REQUIRED ACTION: Find and copy each line in the material below where the string "computer" occurs.

====== RECORDED DATA

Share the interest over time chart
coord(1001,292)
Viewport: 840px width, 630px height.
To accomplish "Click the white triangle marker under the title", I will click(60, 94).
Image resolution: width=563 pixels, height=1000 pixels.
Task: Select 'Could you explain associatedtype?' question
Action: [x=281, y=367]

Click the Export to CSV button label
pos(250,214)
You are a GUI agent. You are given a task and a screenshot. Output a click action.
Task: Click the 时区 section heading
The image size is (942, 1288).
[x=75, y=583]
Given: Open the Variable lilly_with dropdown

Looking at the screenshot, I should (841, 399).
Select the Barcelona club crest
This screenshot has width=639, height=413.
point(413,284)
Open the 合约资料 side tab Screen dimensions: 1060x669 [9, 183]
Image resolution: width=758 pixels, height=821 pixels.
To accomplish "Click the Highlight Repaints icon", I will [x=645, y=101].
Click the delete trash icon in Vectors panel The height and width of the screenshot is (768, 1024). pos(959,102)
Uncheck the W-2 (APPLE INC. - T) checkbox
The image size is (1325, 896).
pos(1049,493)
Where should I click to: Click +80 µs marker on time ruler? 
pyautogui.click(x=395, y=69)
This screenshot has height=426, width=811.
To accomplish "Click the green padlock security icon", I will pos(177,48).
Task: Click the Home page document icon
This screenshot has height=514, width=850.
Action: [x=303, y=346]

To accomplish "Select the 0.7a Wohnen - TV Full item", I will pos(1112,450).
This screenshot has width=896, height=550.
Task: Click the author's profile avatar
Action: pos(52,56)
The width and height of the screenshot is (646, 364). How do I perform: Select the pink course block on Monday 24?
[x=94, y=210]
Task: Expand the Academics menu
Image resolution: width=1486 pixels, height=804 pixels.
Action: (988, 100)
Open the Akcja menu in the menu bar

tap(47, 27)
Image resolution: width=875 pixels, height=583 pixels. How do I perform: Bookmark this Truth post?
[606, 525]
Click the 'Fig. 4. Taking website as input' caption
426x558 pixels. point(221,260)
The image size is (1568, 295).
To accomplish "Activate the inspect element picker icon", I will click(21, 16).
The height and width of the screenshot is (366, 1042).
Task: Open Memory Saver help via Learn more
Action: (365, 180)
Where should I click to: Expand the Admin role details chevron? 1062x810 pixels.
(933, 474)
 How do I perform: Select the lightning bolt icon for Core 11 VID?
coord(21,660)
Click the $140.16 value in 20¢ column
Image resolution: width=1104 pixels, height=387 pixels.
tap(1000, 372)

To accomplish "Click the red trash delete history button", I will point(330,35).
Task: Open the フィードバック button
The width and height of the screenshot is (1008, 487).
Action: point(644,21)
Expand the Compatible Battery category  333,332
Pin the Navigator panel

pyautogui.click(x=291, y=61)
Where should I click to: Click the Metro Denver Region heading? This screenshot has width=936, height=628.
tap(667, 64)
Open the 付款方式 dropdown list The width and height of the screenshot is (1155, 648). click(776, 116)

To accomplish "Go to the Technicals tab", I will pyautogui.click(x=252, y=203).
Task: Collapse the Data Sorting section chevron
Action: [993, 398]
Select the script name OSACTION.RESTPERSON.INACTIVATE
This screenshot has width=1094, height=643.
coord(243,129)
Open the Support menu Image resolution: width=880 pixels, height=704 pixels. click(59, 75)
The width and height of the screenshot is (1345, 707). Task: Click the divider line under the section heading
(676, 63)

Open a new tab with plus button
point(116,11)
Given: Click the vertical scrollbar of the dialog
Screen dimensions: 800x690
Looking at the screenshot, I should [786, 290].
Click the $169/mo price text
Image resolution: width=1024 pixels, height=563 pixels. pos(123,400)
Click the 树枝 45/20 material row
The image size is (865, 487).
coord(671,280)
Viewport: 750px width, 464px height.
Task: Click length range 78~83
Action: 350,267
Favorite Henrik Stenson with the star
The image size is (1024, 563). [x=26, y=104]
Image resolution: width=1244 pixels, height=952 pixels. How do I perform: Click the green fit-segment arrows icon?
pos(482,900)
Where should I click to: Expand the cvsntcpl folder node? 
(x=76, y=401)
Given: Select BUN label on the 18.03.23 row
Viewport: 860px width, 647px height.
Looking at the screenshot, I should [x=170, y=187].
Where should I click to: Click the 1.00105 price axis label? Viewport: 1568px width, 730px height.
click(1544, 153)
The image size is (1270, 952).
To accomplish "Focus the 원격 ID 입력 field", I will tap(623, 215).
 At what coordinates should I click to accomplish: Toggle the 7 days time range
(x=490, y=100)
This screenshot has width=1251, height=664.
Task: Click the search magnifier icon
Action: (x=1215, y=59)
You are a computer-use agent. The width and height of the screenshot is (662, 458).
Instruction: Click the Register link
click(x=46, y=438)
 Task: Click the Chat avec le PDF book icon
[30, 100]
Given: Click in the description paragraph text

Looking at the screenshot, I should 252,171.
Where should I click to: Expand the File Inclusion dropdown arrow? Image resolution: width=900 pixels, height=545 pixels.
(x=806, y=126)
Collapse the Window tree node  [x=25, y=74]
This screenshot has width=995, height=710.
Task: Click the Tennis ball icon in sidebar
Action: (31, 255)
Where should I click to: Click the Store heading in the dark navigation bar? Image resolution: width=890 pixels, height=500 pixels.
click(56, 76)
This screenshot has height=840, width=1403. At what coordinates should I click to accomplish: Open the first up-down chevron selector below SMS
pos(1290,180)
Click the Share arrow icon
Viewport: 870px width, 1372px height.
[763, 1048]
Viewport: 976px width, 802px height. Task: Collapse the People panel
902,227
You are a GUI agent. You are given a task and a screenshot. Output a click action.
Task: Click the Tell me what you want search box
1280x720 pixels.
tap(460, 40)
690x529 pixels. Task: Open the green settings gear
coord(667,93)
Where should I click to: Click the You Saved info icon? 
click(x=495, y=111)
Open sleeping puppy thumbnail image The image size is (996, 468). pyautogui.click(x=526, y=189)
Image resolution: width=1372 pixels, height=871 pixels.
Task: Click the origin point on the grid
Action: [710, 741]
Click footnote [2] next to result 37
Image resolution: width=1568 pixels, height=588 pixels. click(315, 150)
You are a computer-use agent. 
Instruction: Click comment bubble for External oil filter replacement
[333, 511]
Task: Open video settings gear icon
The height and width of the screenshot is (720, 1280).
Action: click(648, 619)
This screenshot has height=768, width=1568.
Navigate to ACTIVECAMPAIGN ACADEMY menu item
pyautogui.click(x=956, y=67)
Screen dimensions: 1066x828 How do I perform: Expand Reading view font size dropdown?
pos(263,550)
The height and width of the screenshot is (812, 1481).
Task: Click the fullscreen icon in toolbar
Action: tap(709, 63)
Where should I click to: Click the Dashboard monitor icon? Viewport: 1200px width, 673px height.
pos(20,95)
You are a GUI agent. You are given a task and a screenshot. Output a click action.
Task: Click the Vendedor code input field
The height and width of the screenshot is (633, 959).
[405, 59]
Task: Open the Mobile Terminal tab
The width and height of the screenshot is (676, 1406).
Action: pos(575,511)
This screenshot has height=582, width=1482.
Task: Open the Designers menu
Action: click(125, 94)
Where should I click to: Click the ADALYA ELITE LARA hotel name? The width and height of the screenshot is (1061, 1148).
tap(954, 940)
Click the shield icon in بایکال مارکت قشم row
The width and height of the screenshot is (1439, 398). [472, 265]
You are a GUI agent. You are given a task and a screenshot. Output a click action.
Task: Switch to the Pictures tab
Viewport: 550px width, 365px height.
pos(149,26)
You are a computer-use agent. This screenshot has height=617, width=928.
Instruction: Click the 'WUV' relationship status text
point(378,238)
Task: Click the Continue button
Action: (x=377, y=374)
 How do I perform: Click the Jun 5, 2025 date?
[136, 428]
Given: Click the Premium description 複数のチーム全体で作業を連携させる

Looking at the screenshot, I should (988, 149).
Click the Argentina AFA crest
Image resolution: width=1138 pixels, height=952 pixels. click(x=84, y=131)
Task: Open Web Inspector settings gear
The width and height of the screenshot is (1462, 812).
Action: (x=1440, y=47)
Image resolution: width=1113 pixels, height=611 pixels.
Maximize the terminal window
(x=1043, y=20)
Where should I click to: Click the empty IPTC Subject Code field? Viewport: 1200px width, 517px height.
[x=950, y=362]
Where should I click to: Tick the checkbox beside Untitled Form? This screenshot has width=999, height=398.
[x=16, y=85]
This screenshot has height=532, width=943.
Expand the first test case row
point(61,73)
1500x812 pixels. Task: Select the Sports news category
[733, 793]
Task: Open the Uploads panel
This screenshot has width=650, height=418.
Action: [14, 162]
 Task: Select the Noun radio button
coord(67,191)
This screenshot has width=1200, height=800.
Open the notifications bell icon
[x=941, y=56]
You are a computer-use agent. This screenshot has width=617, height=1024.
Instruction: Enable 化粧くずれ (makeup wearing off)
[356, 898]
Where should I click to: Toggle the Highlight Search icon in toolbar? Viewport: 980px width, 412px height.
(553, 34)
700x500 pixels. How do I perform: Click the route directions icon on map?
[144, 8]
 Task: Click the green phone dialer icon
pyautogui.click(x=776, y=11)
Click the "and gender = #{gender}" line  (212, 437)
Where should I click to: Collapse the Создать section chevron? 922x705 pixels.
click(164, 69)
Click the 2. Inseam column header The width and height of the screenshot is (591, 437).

============

EXERCISE RESULT:
You are a computer-use agent. The width and height of the screenshot is (662, 458).
You are a computer-use agent. 
You are a computer-use agent. This screenshot has height=617, width=928.
You are a computer-use agent. This screenshot has width=617, height=1024.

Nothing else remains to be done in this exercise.